Accuse che il segretario di Stato John Kerry ha respinto come irresponsabili” e “totalmente false che danneggiano le reazioni”, invitando Ankara a fornire le prove del coinvolgimento di Gulen che dal 1999 vive in Pennsylvania e che ha ritirato nel 2013 il suo sostegno a Erdogan accusandolo di corruzione.

Il braccio di ferro tra Washington e Ankara su incentra anche sulla base aerea di Incirlik, nel sud della Turchia, il cui impiego è stato concesso da meno di un anno da Ankara ai jet statunitensi, britannici, tedeschi e sauditi che volano sulla Siria nell’ambito della Coalizione contro l’Isis.

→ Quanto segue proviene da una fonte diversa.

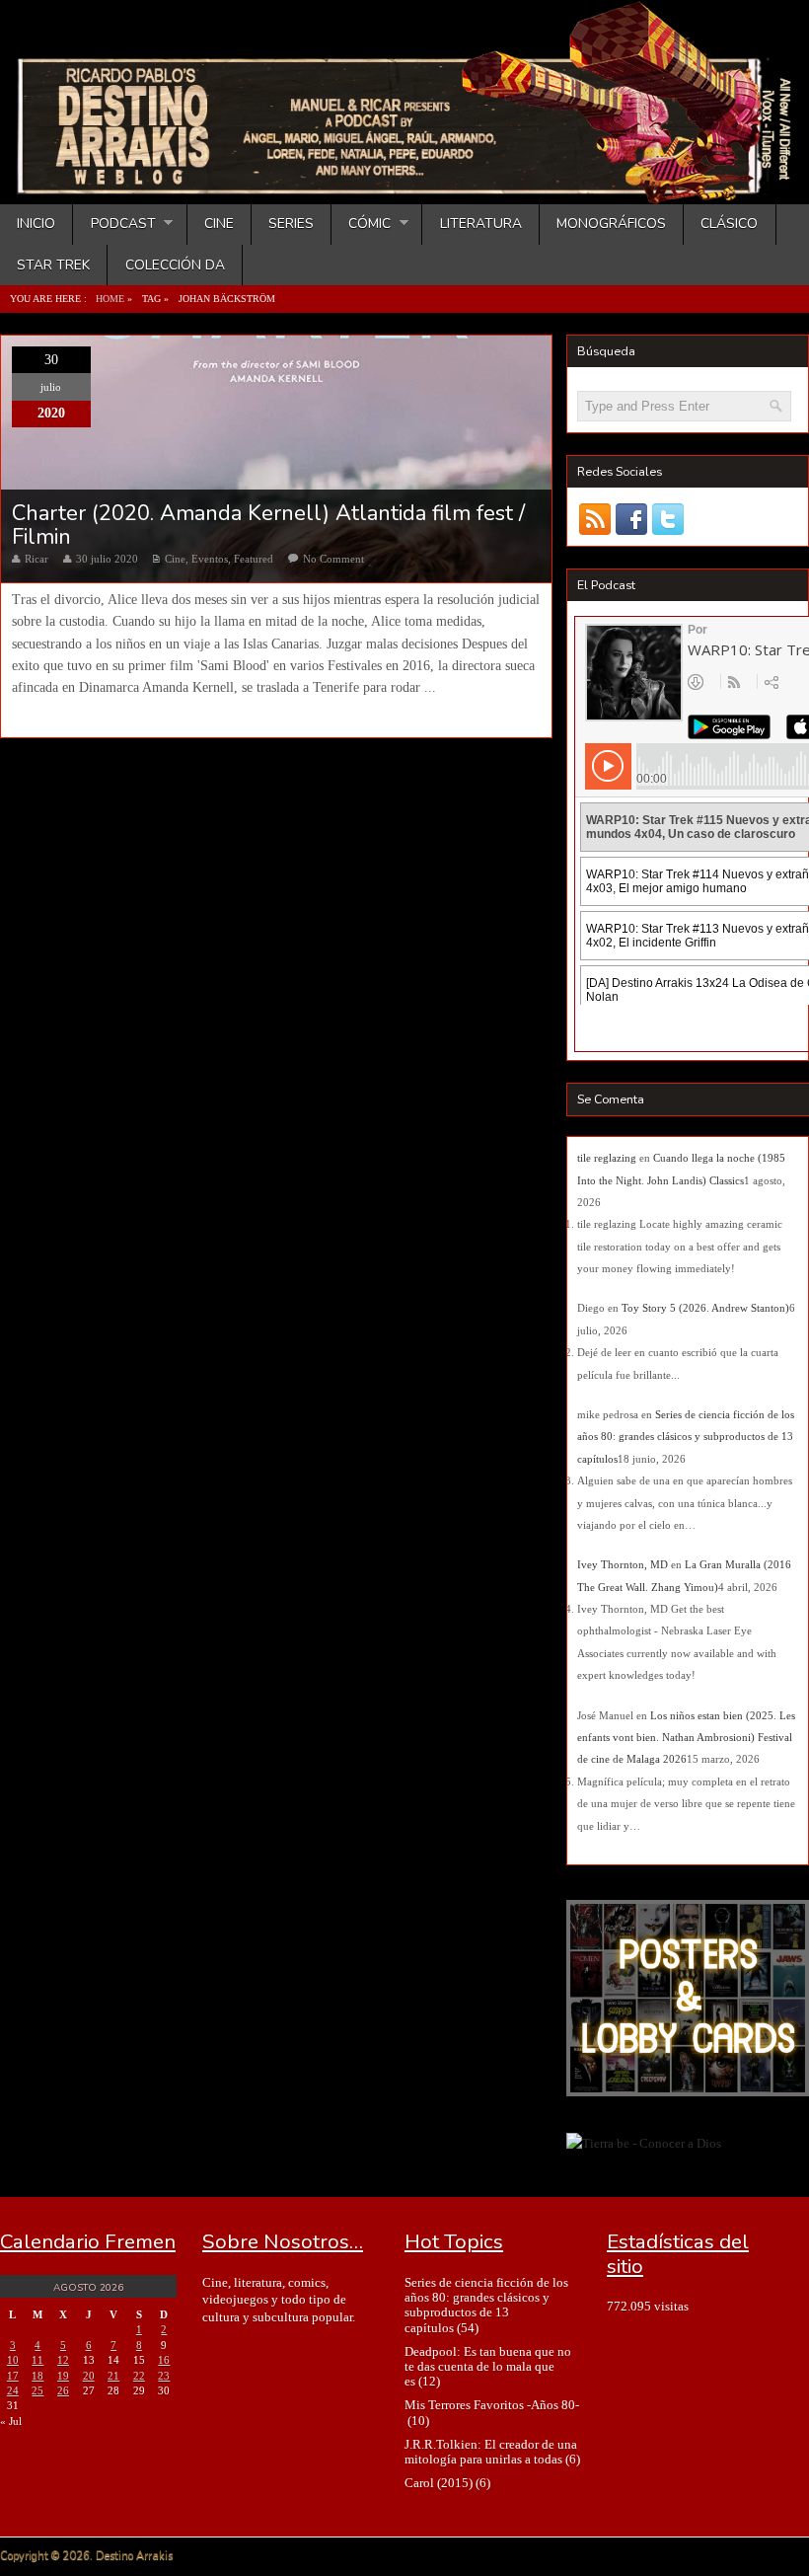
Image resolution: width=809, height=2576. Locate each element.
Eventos (209, 559)
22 (139, 2376)
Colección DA (175, 265)
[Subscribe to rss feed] (595, 519)
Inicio (36, 223)
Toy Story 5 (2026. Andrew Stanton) (705, 1308)
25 (37, 2390)
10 (13, 2360)
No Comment (333, 559)
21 (113, 2376)
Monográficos (611, 223)
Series (291, 223)
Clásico (729, 223)
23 (164, 2376)
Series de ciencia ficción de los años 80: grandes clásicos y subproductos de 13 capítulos (685, 1436)
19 (63, 2376)
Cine (219, 223)
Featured (253, 559)
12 (63, 2360)
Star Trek (53, 265)
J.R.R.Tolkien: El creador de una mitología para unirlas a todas (490, 2451)
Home (110, 298)
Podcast (114, 223)
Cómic (361, 223)
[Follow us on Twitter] (668, 519)
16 (164, 2360)
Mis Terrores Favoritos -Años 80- (491, 2404)
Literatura (481, 223)
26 (63, 2390)
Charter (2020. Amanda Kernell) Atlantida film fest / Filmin (268, 525)
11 (37, 2360)
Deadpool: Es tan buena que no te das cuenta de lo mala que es (487, 2366)
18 (37, 2376)
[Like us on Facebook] (632, 519)
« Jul (11, 2421)
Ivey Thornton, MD (622, 1564)
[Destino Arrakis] (406, 184)
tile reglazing (606, 1158)
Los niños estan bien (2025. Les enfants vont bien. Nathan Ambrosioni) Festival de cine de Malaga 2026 (686, 1737)
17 (13, 2376)
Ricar (36, 559)
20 (89, 2376)
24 (13, 2390)
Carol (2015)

Sabato lo spazio aereo sopra la base è stato chiuso dalle autorità turche per 24 ore sospendendo le operazioni aeree e tagliando le forniture elettriche. Una decisione che ha indotto il comando delle forze americane in Europa (Eucom) a decretare il massimo livello di allarme ver i 2.200 militari e civili dipendenti del Pentagono presenti in Turchia dei quali 1.500 sono di stanza a Incirlik.

Domenica le forze di sicurezza turche sono entrate nella base per arrestare il comandante turco, il generale Bakir Ercan Van, accusato di aver collaborato con i golpisti. Subito dopo sono ripresi i voli dalla base americana alimentata però ancora con generatori elettrici d’emergenza.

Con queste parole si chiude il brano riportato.